Leaving out all pictures, return exactly the lines from the one that contains "Task: Click the t.me/s/vozmoz2 URL in code" through the end of the data below.

=== Begin Enclosure ===

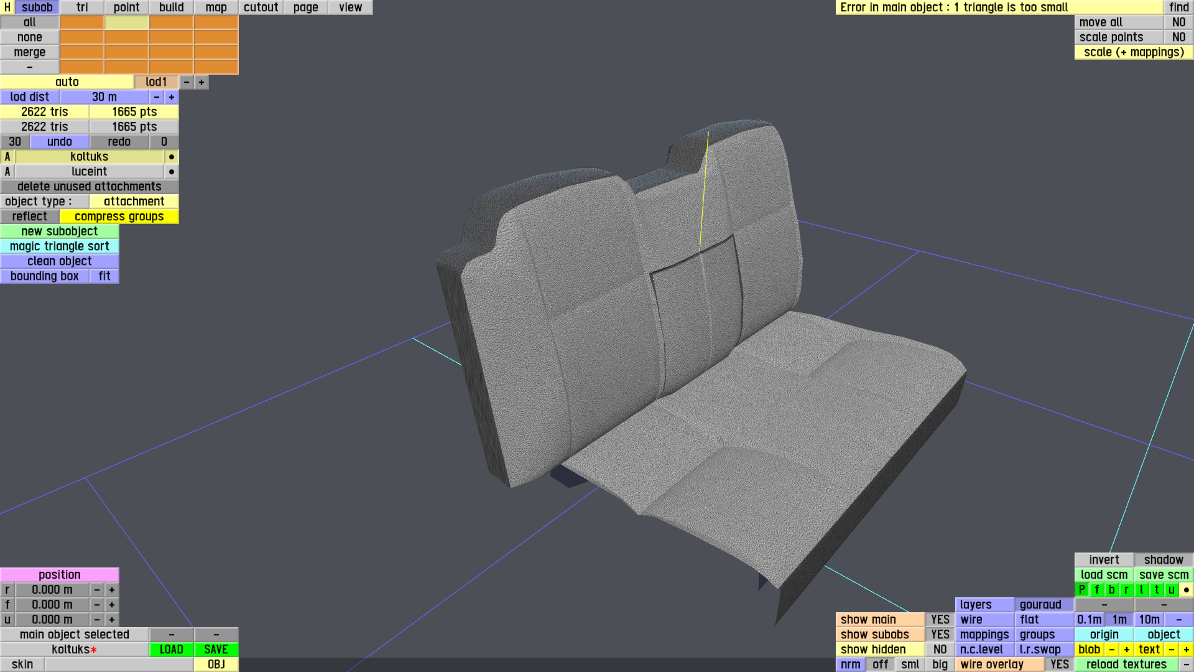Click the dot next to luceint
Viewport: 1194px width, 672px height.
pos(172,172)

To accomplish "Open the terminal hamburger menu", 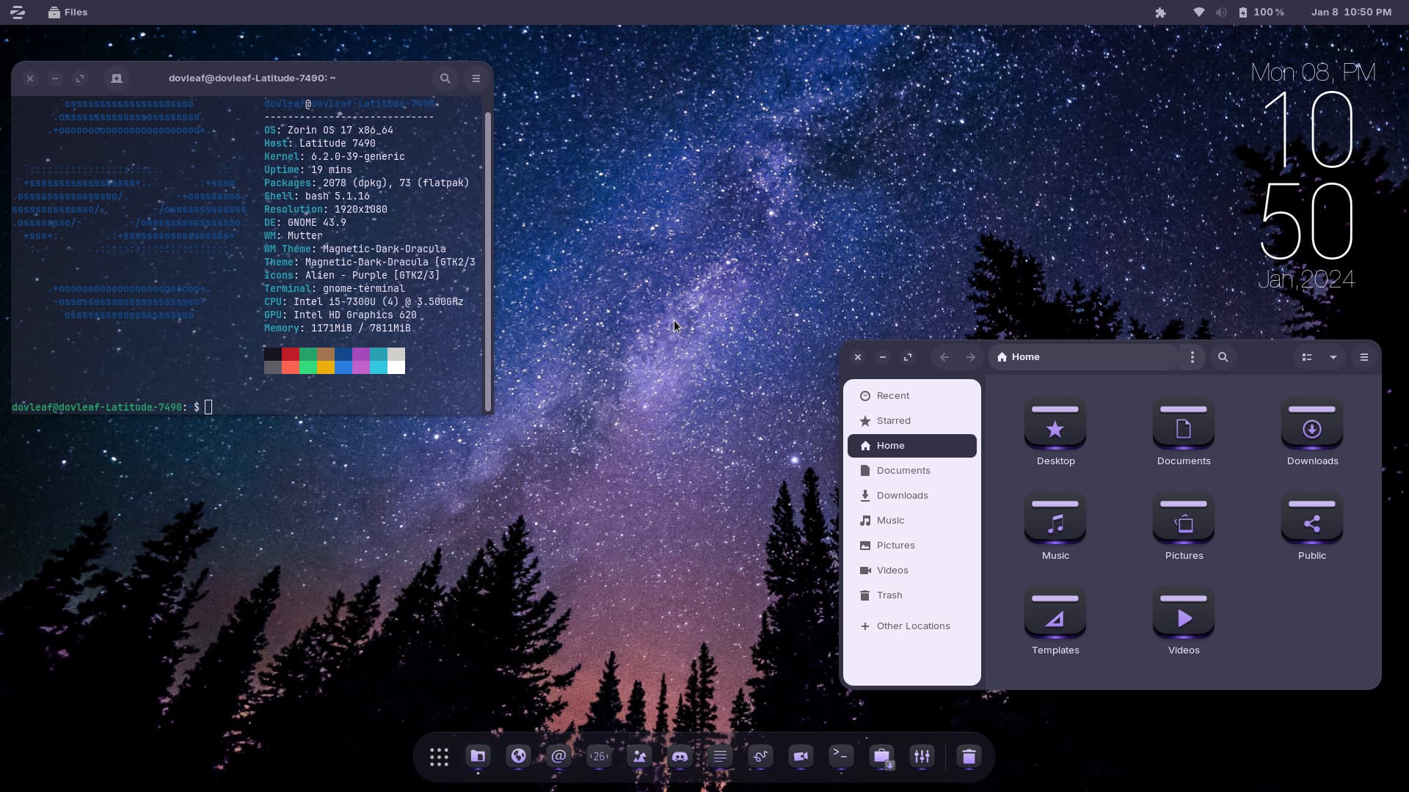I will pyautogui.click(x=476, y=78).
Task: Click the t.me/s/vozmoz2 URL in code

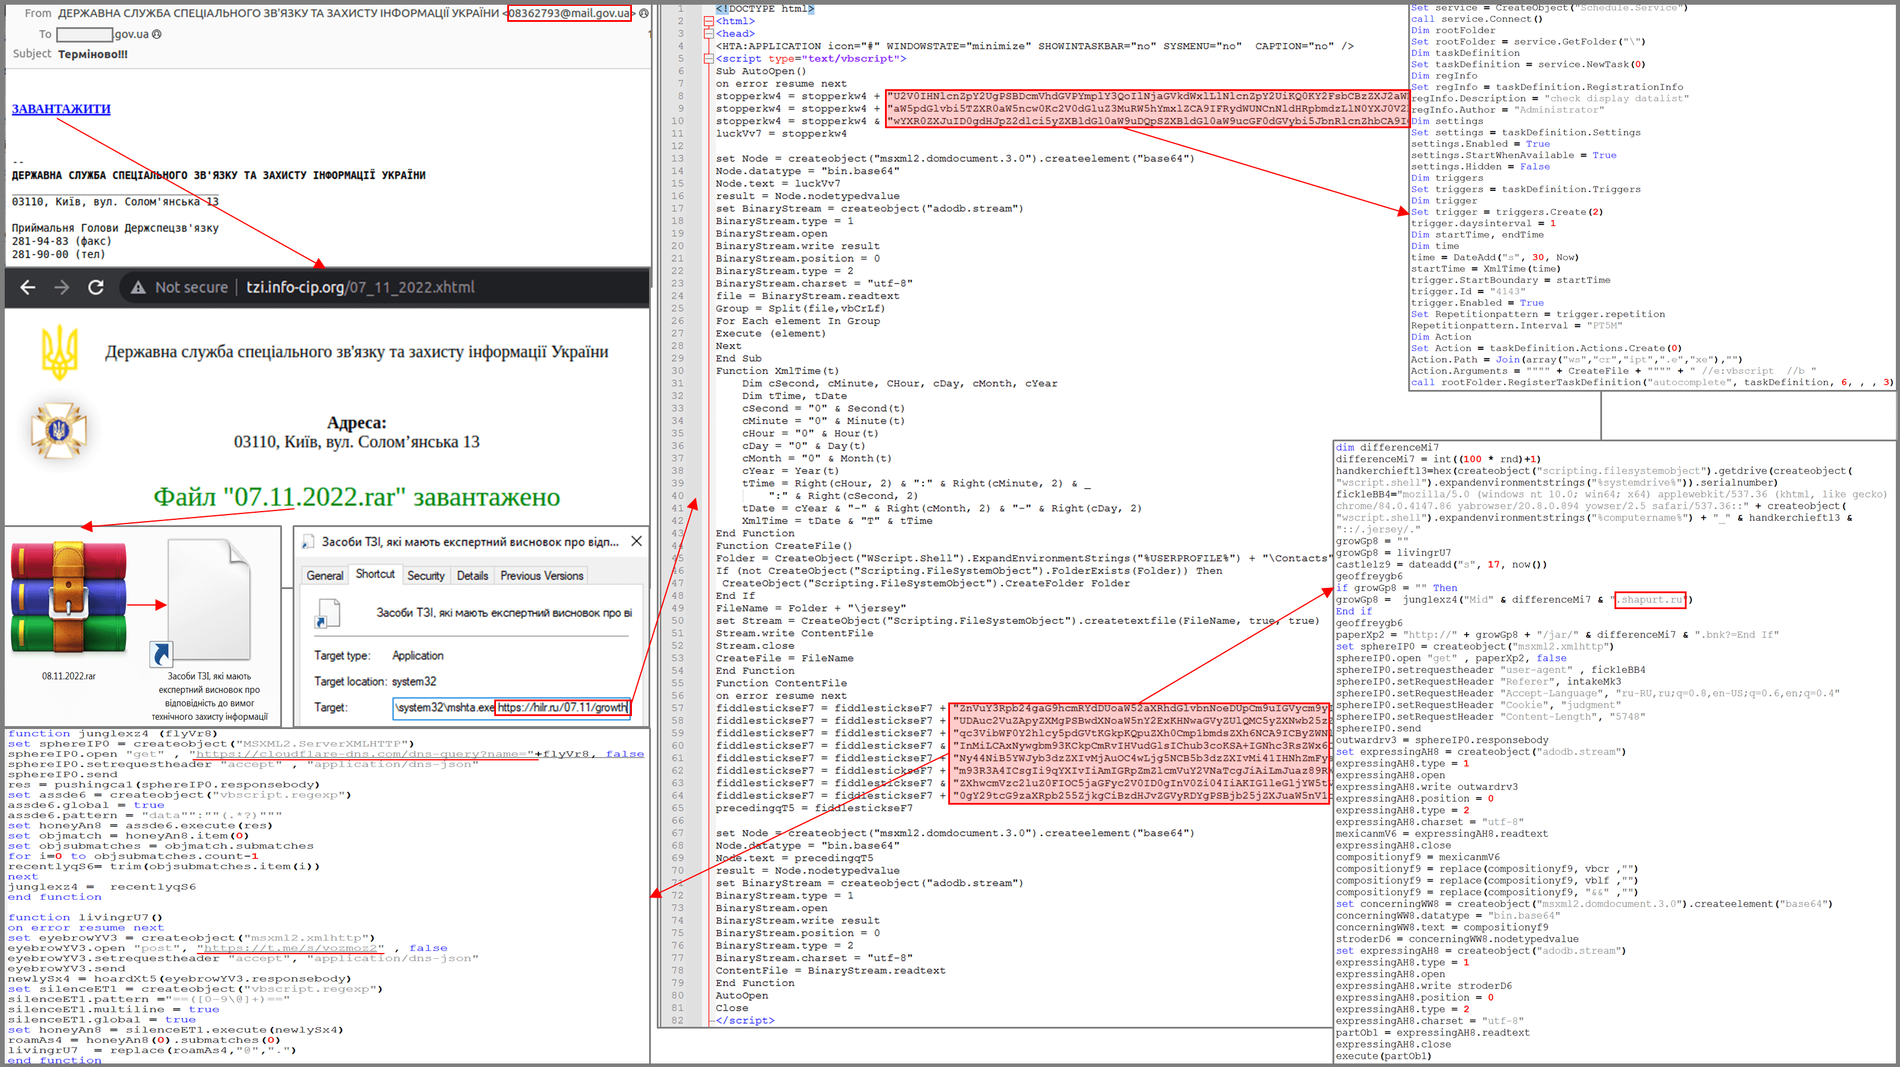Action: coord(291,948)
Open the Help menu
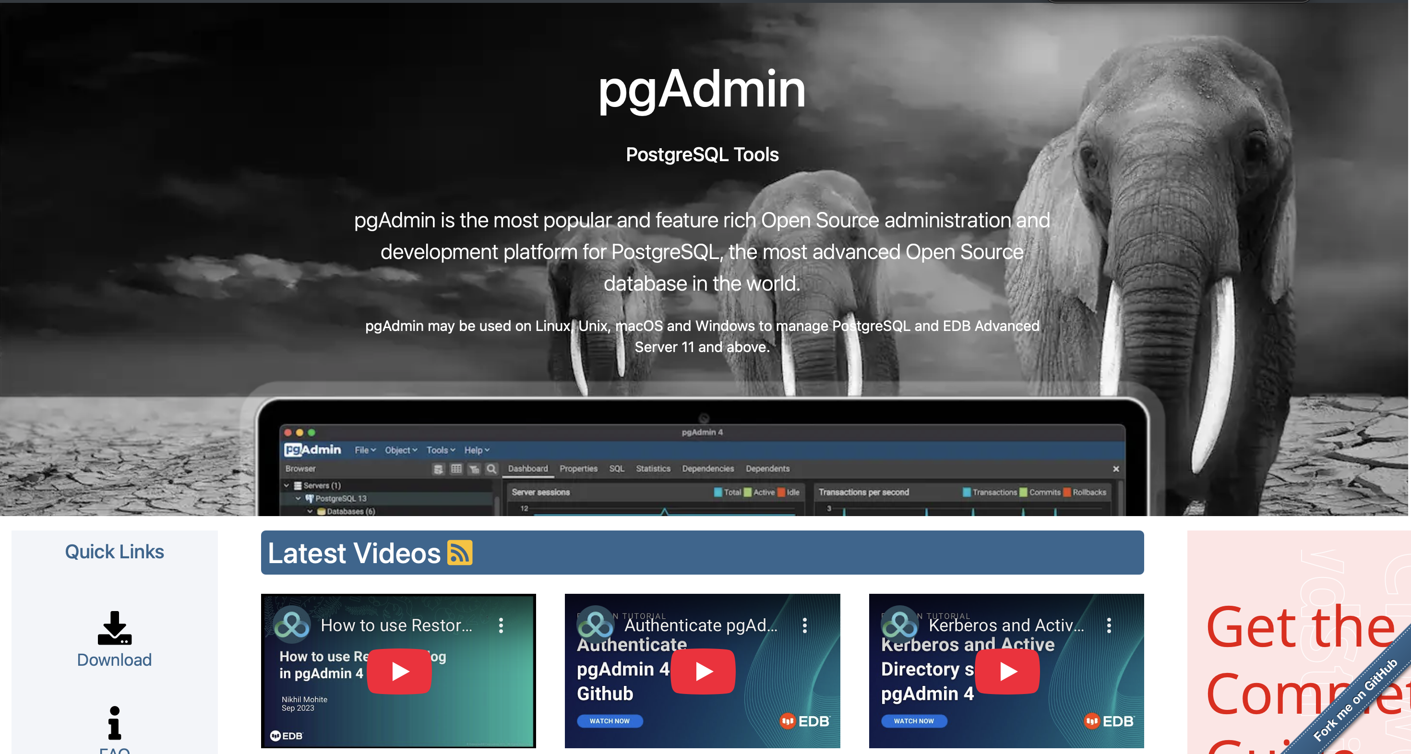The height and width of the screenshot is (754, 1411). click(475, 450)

=== End Enclosure ===

Written reply =
Task: Click the t.me/s/vozmoz2 URL in code

Action: coord(291,948)
Open the Help menu
The height and width of the screenshot is (754, 1411). click(475, 450)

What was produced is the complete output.